Chrome is built with gyp, a meta-build system that requires you to express your project as a dependency relationship between higher-level "targets", which are typically libraries or executables but can also be steps that e.g. generate headers. (Ryan described gyp as "a module system for C".)

It was relatively easy to build Ninja underneath such a declarative system, and its high level nature allowed some interesting hacks for better build parallelization.

As warm-up, consider how static libraries work. In gyp, you might write that an executable "chrome" depends on a library like "ui" which itself makes use of other libraries like "base", each of which is composed of multiple source files. (In a real project like Chrome there are hundreds of such libraries, like "gfx" or "printing" or "spdy.) You could set the dependencies up such that each target is built in sequence, but as an optimization observe that static libraries don't involve a real linking step: it's still correct to build all the source files in parallel.

Gyp knows this as well, and will rewrite the dependency graph such that all static libraries transitively depended upon by an executable are instead siblings beneath the executable. (It's more complicated than simply flattening the inter-target dependency graph, as building some libraries such as WebKit requires running helper tools that themselves generate code, and during the build you can also build executables which themselves generate more code.)

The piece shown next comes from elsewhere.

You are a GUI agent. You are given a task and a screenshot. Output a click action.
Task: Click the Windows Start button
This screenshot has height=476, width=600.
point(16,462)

Here's one cool hack. You can, by flipping a flag, instead build this tree of libraries as shared objects. The result isn't something you'd ship to users, but it speeds up linking time during development considerably as you're passing smaller subsets of the files to the linker at a time.

This leads to a cooler optimization. When you change one source file deep within the tree, naturally you need to rebuild its object file, then the library, and then rebuild any binary that depends on the library. The last step is necessary to expose all errors at compile time: for example, if you deleted API exposed by a library that was needed by some other code. But that phrasing reveals the optimization, which is that downstream code really only relies on the API signature exposed by libraries — if the implementation of some code changes there's no need to involve the linker; the whole point of shared objects is that the code is dynamically linked.

So instead, when building a shared object we write out both the shared object and "table of contents" file (generated with readelf etc.) that lists all the functions exposed by the resulting library. Then make dependent binaries only rebuild when the table of contents changes.

This final change improved incremental build times of Chrome dramatically after touching a file in the "base" library: when ported to Mac (where Nico recorded some timings), it reduced builds from 10 seconds to 2. All via a bit of Python hacking and without requiring any changes to the build files themselves. It's especially impressive given the size of the build: up to around 11k steps and (when linked normally) a 74mb stripped executable.

(Relatedly, check out the multi-daemon gnarliness that Scott cooked up to make Windows builds fast.)

(Edit: I neglected to include names in the above! I didn't write any of this TOC-related code; Ami Fischman, Nico Weber, and Scott Graham made the relevant bits work on Linux, Mac, and Windows respectively.)